Characters entered from the keyboard are displayed on the LCD display with over lines. The over lines are cleared when the character is transmitted. Morse characters are transmitted in words only. A series of characters will only be transmitted after a following space character has been entered. Limited editing of input is possible on words that still have the over line displayed (no trailing space). Editing is limited to using the Backspace key and rekeying the text.
All the normal hot keys for entering canned strings (e.g., My Call) are available in CW mode plus Alt-S and Alt-T which enter the current serial number. Similarly, all the standard hot keys for entering special codes in macros are available in CW mode plus Alt-X and Alt-S insert the serial number tag into the macro text. Tags are replaced with the current corresponding value/text when the macro is played.
CW Direct Mode ... Allows your modem to key any CW rig!
A new mode introduced in the NUE-PSK modem "version 5" software update is called CW Direct, which allows your modem to connect to any transceiver in order to send and receive in CW Mode. No longer is an SSB transceiver required for CW Mode use!
Using the “CW Direct” mode, the PTT line of the
modem will key the Keyline of your rig, usually where your straight key plugs
in. Or if you only have a paddle input for use with a built-in keyer, just
determine how to set the rig to “straight key” mode.
Note that in Version 5.0 the actual keying of the rig is delayed so that, like keyboard CW, only full words are transmitted. This means you cannot use the rig's CW side tone to monitor your keyer, you must use the modem's keyer sidetone. Version 5.1 keys the rig directly from the keyer output so you can use the rig's CW side tone to monitor the keyer.
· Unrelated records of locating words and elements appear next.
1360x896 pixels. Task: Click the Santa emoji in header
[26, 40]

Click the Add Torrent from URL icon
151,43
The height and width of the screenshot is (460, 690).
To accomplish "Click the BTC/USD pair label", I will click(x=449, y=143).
Version 5.1 also allows you to turn off the modem's CW side tone and use the rig's audio output for both Tx and Rx. Version 5.1 is in final testing and should be released soon.
Many transceivers can be configured to use a
common PTT line between the digital interface connector and the key input.
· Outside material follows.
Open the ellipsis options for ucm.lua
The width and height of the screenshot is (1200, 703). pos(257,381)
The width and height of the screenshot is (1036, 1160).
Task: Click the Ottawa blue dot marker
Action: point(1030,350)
Unfortunately, the Cube is not (yet) one of them. To use the Cube in CW Direct
mode, you will need to make a special cable with the PTT line in the digital
interface brought out to the tip connection on a 3.5 mm stereo connector that
can be plugged into the Paddle jack in the cube. You will then have to go into
the menu and set the Cube's keyer type to "Manual" (straight key). A second 3.5
mm stereo connector will have to be connected to the audio in line in the cable
and plugged into the Phones jack in the cube. It is not necessary to connect the
audio out line to anything since that signal is not used in CW Direct mode. This
is described along with a schematic in Section 7.2 of the Keyer Manual posted on
the NUE-PSK web site.
In order to listen to the Cube audio at the same time, use an audio splitter cable that connects two female jacks to one male plug. Plug your ear phones into one jack and the modem cable audio in jack into the other.
Instead of making a new cable, you could open the insulation on your standard cable near the cube end, find the PTT and ground wires and splice the stereo connector in with enough wire length to allow it to be plugged into Paddle jack while the the standard cable connector is plugged into the NUE-PSK connector.
Many rigs will allow CW keying from the PTT line in the digital interface. Check your rig's user manual. Some, like the Yaesu FT2000, have a menu setting to enable this keying mode. In this case you must operate the rig in CW mode not digital or packet mode.